À la suite de la vague de manifestations initiées par le mouvement dit de la “Génération Z”, le gouvernement a annoncé sa disposition à engager un dialogue institutionnel et à écouter de manière attentive les revendications sociales portées par une large frange de la jeunesse marocaine.
Cette ouverture a été saluée par plusieurs acteurs politiques et défenseurs des droits humains, qui considèrent que la réponse aux aspirations légitimes par le biais de mécanismes de concertation institutionnelle constitue une issue civilisée, capable d’apaiser les tensions et de réduire le climat de crispation.
Dans ce contexte, des voix de plus en plus nombreuses appellent à mandater l’Institution du Médiateur du Royaume pour piloter une démarche de médiation entre l’exécutif et les jeunes protestataires, au regard de sa mission naturelle de passerelle entre l’administration et les citoyens.

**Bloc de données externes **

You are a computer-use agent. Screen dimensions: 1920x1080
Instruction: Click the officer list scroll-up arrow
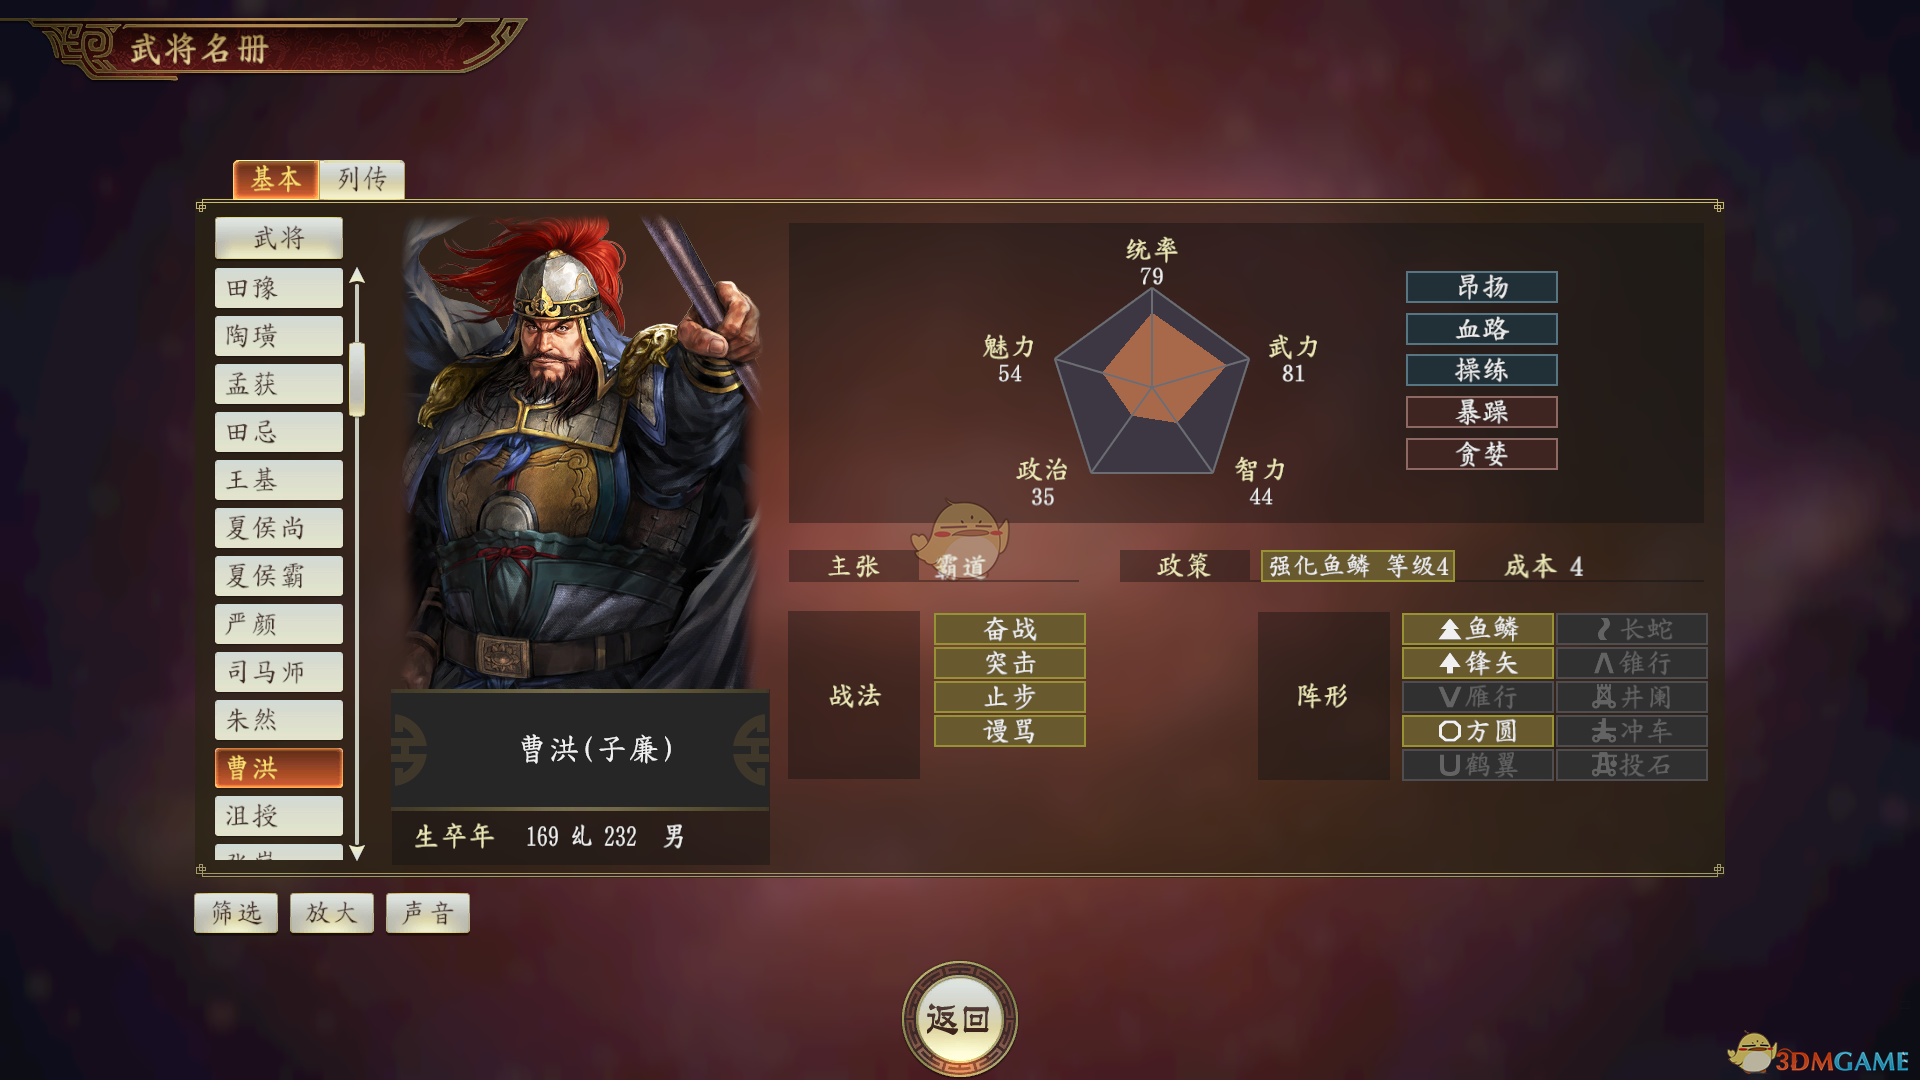(357, 276)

Si plusieurs déclarations ont réaffirmé la légitimité de l’expression pacifique des revendications, elles ont parallèlement insisté sur le caractère intangible de la sécurité et de la stabilité nationales, soulignant que les actes de violence et de vandalisme ne sauraient refléter la culture du peuple marocain et portent préjudice à la justesse des revendications portées par les manifestants.